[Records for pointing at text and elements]
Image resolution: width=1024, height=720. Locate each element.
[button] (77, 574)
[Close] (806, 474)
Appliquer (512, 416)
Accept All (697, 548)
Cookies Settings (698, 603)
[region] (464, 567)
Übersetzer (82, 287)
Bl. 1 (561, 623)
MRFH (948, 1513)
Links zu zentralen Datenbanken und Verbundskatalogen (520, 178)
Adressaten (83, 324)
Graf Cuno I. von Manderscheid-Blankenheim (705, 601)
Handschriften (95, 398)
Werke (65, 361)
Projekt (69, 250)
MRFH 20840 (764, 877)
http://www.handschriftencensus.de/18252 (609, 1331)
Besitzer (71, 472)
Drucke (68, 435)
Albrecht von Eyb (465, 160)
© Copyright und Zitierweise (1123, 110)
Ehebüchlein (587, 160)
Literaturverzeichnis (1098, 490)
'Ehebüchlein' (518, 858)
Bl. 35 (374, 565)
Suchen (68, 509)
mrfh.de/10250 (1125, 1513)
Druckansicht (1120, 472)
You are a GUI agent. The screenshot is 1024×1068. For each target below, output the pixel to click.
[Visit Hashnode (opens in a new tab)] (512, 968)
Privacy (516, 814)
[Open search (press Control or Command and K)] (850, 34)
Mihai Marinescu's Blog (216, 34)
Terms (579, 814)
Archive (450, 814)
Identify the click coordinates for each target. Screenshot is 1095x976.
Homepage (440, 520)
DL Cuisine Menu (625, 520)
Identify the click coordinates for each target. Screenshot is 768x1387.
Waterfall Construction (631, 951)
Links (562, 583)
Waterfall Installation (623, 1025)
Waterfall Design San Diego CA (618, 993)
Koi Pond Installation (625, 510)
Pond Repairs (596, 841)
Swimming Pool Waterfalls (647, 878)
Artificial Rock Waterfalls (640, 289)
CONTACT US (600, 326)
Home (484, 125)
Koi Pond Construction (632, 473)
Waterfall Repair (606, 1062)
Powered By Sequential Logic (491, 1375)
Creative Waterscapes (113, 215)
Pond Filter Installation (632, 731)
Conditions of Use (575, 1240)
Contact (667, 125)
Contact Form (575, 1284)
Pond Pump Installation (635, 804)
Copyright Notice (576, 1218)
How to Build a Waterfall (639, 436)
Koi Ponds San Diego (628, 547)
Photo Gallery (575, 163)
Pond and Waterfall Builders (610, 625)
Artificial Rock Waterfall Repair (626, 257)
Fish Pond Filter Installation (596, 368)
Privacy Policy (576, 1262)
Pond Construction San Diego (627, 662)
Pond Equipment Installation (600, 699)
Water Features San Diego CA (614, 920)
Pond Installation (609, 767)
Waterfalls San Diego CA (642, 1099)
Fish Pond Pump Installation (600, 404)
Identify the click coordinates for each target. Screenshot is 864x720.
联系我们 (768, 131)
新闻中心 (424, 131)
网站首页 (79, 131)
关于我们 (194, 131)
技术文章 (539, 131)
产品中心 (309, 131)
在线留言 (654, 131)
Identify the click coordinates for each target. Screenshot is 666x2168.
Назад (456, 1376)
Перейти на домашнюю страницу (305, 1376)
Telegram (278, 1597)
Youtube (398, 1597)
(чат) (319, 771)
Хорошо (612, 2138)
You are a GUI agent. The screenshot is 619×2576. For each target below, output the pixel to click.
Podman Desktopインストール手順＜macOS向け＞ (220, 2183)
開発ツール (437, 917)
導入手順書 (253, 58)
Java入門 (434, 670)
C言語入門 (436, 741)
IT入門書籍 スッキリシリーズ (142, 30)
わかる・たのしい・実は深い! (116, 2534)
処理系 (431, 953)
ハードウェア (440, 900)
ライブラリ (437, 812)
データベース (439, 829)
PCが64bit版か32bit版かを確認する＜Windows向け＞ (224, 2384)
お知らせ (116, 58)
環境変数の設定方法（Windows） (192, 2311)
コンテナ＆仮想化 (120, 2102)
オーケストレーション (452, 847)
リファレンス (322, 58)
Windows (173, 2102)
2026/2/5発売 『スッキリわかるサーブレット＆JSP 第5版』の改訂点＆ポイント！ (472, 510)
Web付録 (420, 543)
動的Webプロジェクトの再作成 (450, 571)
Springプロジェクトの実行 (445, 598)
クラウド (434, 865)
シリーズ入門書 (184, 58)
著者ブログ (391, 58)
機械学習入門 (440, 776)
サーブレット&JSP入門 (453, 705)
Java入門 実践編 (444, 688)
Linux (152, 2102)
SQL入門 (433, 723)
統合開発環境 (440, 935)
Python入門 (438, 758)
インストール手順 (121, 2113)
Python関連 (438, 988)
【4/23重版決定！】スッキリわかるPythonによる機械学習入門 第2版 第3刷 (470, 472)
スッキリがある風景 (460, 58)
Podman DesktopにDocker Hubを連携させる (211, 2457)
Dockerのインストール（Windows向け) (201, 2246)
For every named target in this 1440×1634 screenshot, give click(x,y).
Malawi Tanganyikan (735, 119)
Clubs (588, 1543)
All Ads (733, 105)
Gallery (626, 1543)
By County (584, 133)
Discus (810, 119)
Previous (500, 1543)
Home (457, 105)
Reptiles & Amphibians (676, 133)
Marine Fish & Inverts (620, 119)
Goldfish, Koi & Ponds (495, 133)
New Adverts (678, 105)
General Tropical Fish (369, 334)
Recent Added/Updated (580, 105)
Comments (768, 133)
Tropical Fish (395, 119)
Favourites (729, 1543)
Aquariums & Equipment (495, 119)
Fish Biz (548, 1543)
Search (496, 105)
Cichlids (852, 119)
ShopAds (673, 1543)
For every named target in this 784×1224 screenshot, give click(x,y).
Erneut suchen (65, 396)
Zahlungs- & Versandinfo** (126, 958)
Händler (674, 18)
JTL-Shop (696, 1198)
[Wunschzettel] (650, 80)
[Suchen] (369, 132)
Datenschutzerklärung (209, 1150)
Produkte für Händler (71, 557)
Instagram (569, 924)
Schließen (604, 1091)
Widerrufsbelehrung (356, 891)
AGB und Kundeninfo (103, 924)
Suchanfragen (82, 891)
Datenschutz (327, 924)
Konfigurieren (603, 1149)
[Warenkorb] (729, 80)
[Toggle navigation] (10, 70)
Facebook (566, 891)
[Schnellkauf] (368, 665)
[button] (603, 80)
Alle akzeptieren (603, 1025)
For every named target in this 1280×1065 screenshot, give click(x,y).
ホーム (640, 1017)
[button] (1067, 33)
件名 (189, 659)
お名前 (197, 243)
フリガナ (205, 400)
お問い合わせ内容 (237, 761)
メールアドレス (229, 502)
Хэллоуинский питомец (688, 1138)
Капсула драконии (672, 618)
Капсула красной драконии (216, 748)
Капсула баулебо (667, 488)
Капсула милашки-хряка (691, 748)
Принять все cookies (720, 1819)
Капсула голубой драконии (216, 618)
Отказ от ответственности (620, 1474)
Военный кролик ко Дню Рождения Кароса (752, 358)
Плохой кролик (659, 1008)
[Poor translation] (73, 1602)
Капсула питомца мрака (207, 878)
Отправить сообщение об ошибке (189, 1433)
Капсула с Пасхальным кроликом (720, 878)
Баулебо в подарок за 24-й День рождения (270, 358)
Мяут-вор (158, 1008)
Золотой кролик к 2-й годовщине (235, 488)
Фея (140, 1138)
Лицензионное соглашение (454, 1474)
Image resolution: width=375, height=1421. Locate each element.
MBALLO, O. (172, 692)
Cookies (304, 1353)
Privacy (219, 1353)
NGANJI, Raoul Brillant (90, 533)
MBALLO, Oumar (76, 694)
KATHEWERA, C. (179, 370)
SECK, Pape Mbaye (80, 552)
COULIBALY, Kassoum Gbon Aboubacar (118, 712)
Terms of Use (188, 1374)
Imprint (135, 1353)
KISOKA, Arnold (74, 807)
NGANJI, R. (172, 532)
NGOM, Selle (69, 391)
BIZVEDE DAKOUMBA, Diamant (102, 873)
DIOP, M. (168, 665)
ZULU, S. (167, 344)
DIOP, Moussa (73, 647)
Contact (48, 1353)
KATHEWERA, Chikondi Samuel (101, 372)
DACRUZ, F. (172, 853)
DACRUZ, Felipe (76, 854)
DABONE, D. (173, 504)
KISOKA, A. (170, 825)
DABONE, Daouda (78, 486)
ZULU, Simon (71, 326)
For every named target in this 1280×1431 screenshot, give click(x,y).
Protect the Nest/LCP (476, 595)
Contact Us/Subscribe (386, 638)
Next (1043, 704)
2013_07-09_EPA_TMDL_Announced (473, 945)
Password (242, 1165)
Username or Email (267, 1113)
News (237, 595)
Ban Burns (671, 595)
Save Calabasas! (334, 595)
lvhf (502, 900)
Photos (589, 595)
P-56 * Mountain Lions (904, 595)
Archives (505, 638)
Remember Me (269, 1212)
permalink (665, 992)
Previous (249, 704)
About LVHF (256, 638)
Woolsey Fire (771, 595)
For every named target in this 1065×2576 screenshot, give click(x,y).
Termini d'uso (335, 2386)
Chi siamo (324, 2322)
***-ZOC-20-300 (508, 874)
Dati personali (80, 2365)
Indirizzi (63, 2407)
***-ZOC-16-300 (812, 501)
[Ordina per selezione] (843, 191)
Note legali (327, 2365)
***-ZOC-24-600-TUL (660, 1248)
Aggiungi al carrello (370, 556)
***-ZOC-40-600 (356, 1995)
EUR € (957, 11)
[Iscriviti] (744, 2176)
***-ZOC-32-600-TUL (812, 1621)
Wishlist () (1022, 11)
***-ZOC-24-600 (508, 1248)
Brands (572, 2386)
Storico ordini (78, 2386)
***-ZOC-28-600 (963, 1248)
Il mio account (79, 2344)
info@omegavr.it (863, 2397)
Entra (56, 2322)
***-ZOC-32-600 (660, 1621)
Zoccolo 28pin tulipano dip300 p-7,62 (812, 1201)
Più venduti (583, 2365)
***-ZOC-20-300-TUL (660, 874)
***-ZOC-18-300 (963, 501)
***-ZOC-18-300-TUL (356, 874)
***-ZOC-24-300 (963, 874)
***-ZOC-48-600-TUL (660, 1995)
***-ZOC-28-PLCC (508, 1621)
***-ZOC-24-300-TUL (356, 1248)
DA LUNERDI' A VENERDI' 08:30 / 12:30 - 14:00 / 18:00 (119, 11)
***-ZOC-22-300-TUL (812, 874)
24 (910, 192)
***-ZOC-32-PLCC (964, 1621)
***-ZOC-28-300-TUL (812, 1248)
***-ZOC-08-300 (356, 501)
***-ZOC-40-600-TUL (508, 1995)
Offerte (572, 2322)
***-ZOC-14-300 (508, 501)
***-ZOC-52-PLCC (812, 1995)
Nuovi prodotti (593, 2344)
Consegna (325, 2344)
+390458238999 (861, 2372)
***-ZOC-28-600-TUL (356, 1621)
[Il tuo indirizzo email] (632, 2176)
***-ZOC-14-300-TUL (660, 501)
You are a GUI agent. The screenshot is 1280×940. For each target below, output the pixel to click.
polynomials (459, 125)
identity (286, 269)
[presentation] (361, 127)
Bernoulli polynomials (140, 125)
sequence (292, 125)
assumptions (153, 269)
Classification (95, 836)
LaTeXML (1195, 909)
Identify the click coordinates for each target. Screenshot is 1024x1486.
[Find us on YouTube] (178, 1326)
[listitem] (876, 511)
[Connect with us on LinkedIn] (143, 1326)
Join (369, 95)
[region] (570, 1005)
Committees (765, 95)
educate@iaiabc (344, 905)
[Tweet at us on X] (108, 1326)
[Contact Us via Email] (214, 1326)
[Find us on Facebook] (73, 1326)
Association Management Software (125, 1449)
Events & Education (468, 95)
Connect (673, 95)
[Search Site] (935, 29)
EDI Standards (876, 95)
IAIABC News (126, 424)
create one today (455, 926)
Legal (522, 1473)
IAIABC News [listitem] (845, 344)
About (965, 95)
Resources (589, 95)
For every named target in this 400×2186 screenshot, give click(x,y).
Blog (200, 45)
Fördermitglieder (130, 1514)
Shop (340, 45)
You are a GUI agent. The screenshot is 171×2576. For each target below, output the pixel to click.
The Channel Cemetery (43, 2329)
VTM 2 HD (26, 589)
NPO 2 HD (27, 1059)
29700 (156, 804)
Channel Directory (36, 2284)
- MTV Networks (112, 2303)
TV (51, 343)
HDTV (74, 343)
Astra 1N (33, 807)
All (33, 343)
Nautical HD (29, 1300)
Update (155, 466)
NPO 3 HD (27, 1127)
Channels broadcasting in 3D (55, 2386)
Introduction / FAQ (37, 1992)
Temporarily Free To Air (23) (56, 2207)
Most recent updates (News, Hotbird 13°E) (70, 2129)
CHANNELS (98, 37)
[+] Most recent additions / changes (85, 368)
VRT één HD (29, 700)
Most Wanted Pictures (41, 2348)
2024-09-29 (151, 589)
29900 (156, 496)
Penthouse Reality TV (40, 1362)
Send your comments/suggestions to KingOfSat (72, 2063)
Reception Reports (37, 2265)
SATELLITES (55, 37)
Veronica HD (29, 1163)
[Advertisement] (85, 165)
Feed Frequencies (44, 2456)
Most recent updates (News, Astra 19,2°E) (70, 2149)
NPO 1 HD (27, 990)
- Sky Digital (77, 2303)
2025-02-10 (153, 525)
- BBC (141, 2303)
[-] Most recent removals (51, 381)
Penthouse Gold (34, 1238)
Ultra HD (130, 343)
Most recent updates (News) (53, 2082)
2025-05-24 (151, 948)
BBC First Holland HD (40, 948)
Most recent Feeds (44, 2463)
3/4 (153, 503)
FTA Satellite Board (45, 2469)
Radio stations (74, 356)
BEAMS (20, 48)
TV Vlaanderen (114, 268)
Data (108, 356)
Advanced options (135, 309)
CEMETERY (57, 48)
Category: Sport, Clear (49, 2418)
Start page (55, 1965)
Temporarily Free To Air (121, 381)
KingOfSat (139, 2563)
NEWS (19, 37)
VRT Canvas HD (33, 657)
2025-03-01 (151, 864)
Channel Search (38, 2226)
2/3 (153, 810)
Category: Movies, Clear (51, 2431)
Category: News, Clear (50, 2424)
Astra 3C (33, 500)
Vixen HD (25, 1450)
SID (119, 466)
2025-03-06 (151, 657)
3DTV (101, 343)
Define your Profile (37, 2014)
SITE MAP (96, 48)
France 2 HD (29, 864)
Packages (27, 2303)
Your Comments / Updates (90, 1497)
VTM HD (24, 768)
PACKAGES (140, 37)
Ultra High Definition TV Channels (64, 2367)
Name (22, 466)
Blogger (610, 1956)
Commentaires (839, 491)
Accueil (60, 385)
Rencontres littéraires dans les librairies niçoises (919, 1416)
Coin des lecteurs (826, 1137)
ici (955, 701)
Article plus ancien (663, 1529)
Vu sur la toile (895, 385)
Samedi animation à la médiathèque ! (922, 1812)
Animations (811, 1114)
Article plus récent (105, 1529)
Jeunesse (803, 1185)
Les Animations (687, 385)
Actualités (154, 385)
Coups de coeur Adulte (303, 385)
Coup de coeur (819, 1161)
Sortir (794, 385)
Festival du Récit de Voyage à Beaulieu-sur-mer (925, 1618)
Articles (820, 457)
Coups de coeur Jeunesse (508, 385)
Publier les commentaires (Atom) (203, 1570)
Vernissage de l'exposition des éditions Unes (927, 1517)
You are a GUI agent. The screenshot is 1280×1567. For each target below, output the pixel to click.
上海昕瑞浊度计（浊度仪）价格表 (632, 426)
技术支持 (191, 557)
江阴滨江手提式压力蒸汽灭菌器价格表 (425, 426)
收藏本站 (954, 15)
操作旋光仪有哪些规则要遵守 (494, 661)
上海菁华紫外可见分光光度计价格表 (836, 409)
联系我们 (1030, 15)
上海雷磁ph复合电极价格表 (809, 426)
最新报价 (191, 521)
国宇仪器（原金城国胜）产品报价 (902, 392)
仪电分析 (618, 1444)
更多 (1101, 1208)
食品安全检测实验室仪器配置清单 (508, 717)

**PROMPT:**
Put the lines from the one containing "3DTV (101, 343)" through the one containing "Article plus ancien (663, 1529)" into a Markdown table with the columns Row and Text. Number each line in Row, give the line in Text, and leave out any blank lines.

**RESPONSE:**
| Row | Text |
|---|---|
| 1 | 3DTV (101, 343) |
| 2 | Define your Profile (37, 2014) |
| 3 | SITE MAP (96, 48) |
| 4 | France 2 HD (29, 864) |
| 5 | Packages (27, 2303) |
| 6 | Your Comments / Updates (90, 1497) |
| 7 | VTM HD (24, 768) |
| 8 | PACKAGES (140, 37) |
| 9 | Ultra High Definition TV Channels (64, 2367) |
| 10 | Name (22, 466) |
| 11 | Blogger (610, 1956) |
| 12 | Commentaires (839, 491) |
| 13 | Accueil (60, 385) |
| 14 | Rencontres littéraires dans les librairies niçoises (919, 1416) |
| 15 | Coin des lecteurs (826, 1137) |
| 16 | ici (955, 701) |
| 17 | Article plus ancien (663, 1529) |